The cell envelope of Gram-negative bacteria is an essential structure required for cellular maintenance, protection from environmental stressors, and interactions with other microorganisms or eukaryotic tissues. Three physiochemically distinct but contiguous compartments compose this structure: the inner membrane, a phospholipid bilayer adjacent to the cytosol; the periplasm, a viscous aqueous compartment containing the peptidoglycan cell wall; and the outer membrane, an asymmetric bilayer composed of lipids and lipopolysaccharide exposed to the extracellular environment. Each compartment contains conserved proteins of general cellular functions and proteins exclusively associated with the specific organism.

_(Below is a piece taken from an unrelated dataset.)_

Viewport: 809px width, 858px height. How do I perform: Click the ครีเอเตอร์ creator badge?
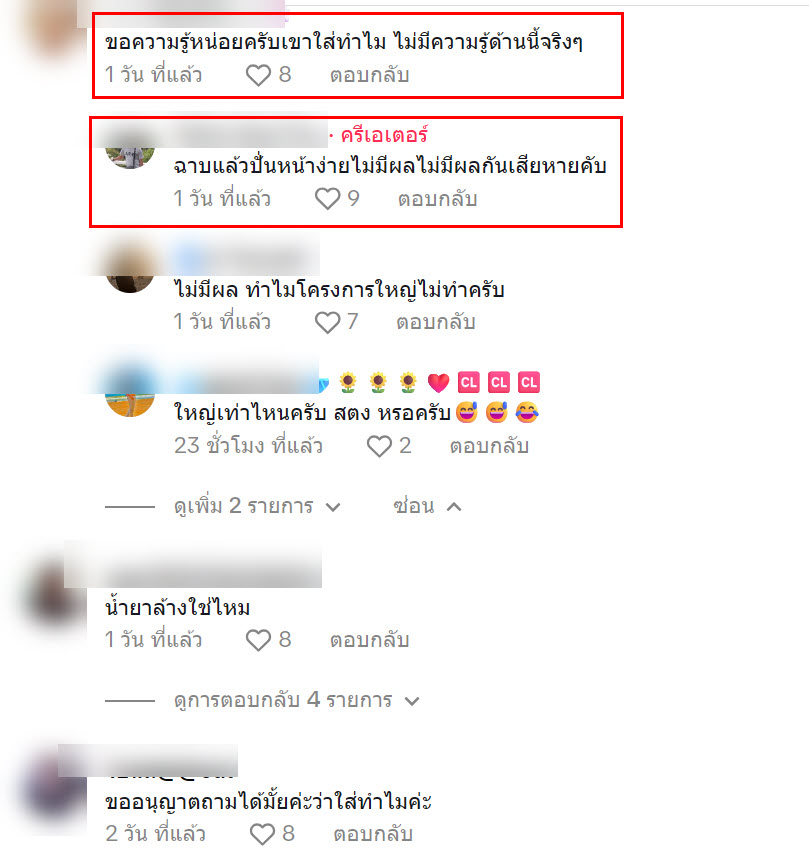[384, 135]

The loss of a conserved inner membrane protein, morphogenesis protein C (MorC) from the oral pathogen Aggregatibacter actinomycetemcomitans, dramatically changes the morphology and physiological properties of the outer membrane of the bacterium. To elucidate the role(s) of MorC in maintaining membrane morphology and function, we, in collaboration with the VGN Proteomics Facility, under took a proteomic approach to quantify differences in the membrane proteome of the wild type and isogenic morC mutant strains. Membrane proteins were extracted, differentially labeled and a multidimensional protein identification technique (MudPIT), utilizing ion exchange chromatography coupled with analysis by mass spectrometry, was employed. 665 proteins were identified from the wild type strain including surface adhesins, porins, lipoproteins, numerous influx and efflux pumps, multiple macromolecular transporters, and components of the type I, II and V secretion systems. 107 proteins with unknown function were associated with the cell envelope.
Surprisingly, only 12 proteins were found in lesser (10) or greater abundance in the membrane preparation of the morC mutant strain compared with the wild-type strain. One protein (TadB) was associated with the secretion of fimbriae, hair-like protein projections required for biofilm formation. Subsequent investigation into the fimbriae production demonstrated that MorC influences fimbriae formation and altered the microcolony formation required for biofilm development in the oral pathogen A. actinomycetemcomitans.